### TEXTE SOURCE
==============================
Le Haut-Commissaire aux droits de l'homme est plein d'espoir quant à l'avenir de la Colombie

Mission de l'ONU en Colombie/Bibiana Moreno
À Caquetá, en Colombie, une fresque intitulée « Réconciliation avec les victimes », symbolise la réintégration d'anciens membres des Forces armées révolutionnaires de Colombie (FARC).

Le Haut-Commissaire aux droits de l'homme est plein d'espoir quant à l'avenir de la Colombie

Droits de l'homme

A l’issue d'une visite en Colombie, le chef des droits de l'homme de l'ONU, Volker Türk, a dit avoir constaté « l'ampleur écrasante » des défis auxquels la nation est confrontée en matière de droits de l'homme, signalant néanmoins qu’il existe chez les Colombiens un sentiment d'espoir.

« Le chemin de l'abandon de décennies de conflit et de son héritage sera sans aucun doute long pour la Colombie, et parfois ardu (…) Cependant, je quitte la Colombie avec optimisme et beaucoup d'espoir pour le pays », a assuré le Haut-Commissaire des Nations Unies aux droits de l'homme, à l'issue d'une visite de deux jours.

Lors de son séjour, Volker Türk a eu des entretiens avec des membres du gouvernement colombien, dont le Président Gustavo Petro, des représentants de la société civile, des communautés autochtones et d'ascendance africaine ainsi que des défenseurs des droits de l'homme, lors desquels il a pu vérifier « l'ampleur écrasante des défis ».

Les femmes et les enfants sont confrontés aux pires conséquences des conflits et du changement climatique.
UNVMC/Laura Santamarìa
Les femmes et les enfants sont confrontés aux pires conséquences des conflits et du changement climatique.
==============================
### MATÉRIEL FOURNI
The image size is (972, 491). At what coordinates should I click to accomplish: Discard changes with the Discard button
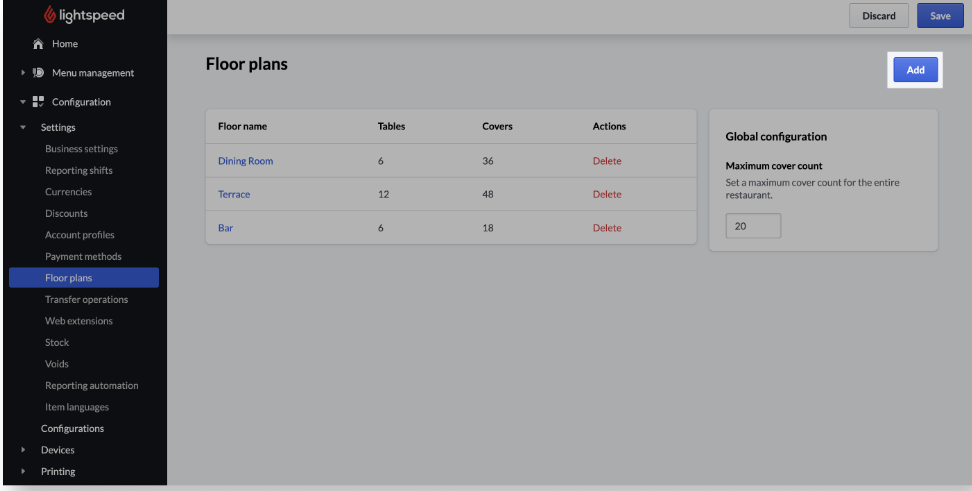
==============================
### TÂCHES DEMANDÉES
1: Mettez en anglais cette phrase du texte source : « Les femmes et les enfants sont confrontés aux pires conséquences des conflits et du changement climatique. »
2: Répondez brièvement à partir du texte source :
(a) Combien de jours la visite de Volker Türk en Colombie a-t-elle duré ?
(b) Quel membre du gouvernement colombien est cité par son nom parmi les personnes qu'il a rencontrées ?
(c) Où se trouve la fresque intitulée « Réconciliation avec les victimes » ?
3: Reproduisez fidèlement le passage du texte source qui commence par « Mission de l'ONU » et se termine par « de Colombie (FARC). ».
Le matériel fourni n'a aucun rôle à jouer ici.

### RÉPONSES PAR TÂCHE
1: Women and children face the worst consequences of conflict and climate change.

2:
(a) Deux jours.
(b) Le Président Gustavo Petro.
(c) À Caquetá, en Colombie.

3:
Mission de l'ONU en Colombie/Bibiana Moreno
À Caquetá, en Colombie, une fresque intitulée « Réconciliation avec les victimes », symbolise la réintégration d'anciens membres des Forces armées révolutionnaires de Colombie (FARC).